Dabei kristallisieren sich konkrete Hotspots heraus: Fünf große Anlagen vereinen fast 35 Prozent aller verfügbaren Kapazitäten auf sich. In Schleswig-Holstein kommen die fünf größten Häfen dagegen nur auf 25 Prozent. Die Liegeplätze in Mecklenburg-Vorpommern konzentrieren sich also stärker auf weniger Standorte als im westlichen Nachbarland.
Für Durchreisende spielt die angespannte Lage bei den Dauerliegeplätzen eine eher untergeordnete Rolle, denn die Zahl der Gastliegeplätze fällt insgesamt höher aus. Durchreisende Crews finden meist problemlos eine Box. In Mecklenburg-Vorpommern stehen im Schnitt 33 freie Gastliegeplätze pro Hafen zur Verfügung, in Schleswig-Holstein sind es wiederum nur zehn.

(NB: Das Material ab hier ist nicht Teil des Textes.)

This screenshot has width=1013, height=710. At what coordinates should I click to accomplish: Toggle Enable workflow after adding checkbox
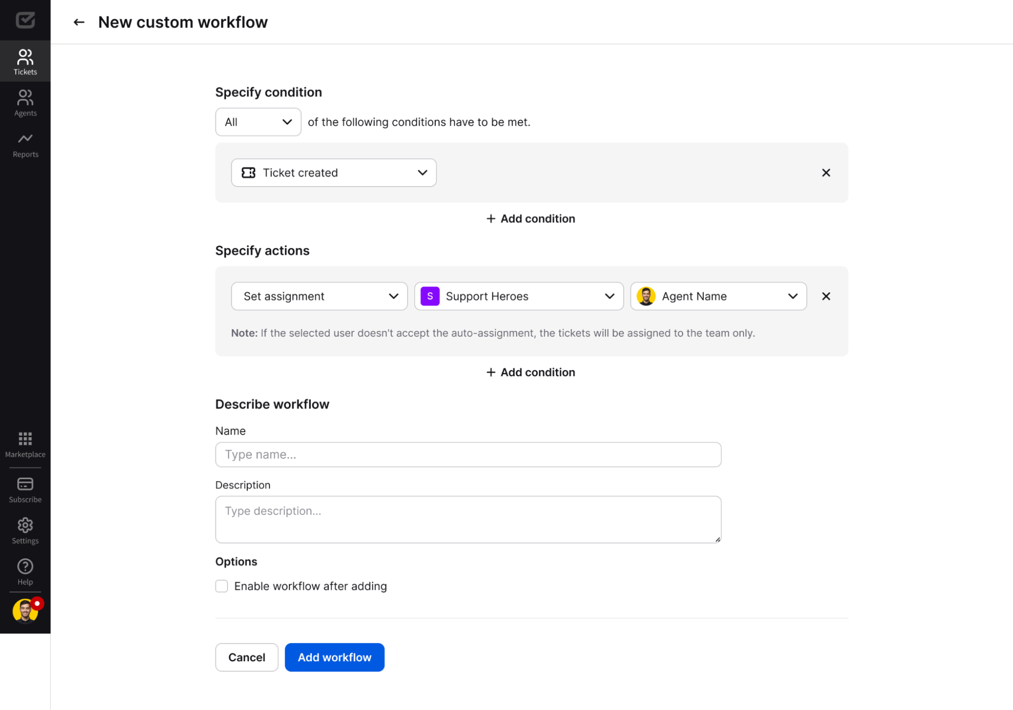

Doch auch hier verzerrt die Statistik das Bild. Wenige Ausreißer treiben den Durchschnitt nach oben – einige wenige Häfen stellen den Großteil der freien Kapazitäten. Skipper sollten sich deshalb im Vorfeld über verfügbare Gastliegeplätze informieren.
Die insgesamt entspanntere Marktsituation im Osten spiegelt sich vor allem in den Preisen wider. Für eine Zwölf-Meter-Yacht als Gastlieger werden in Mecklenburg-Vorpommern durchschnittlich 23 Euro pro Nacht fällig – zwei Euro weniger als in Schleswig-Holstein.
Deutlicher wird die Differenz bei den Dauerliegeplätzen: In Mecklenburg-Vorpommern zahlen Bootsbesitzer durchschnittlich 38 Euro pro Quadratmeter, in Schleswig-Holstein sind es 44,50 Euro. Bei einer 12-Meter-Yacht mit rund 35 Quadratmetern Grundfläche summiert sich der Unterschied auf 225 Euro pro Jahr.
Besonders in großen Anlagen der maritimen Ballungsräume und auf beliebten Urlaubsinseln liegen die Preise oft höher als in ruhigeren Binnenrevieren. Entscheidend sind zudem die Serviceleistungen, die von Hafen zu Hafen teilweise erheblich variieren.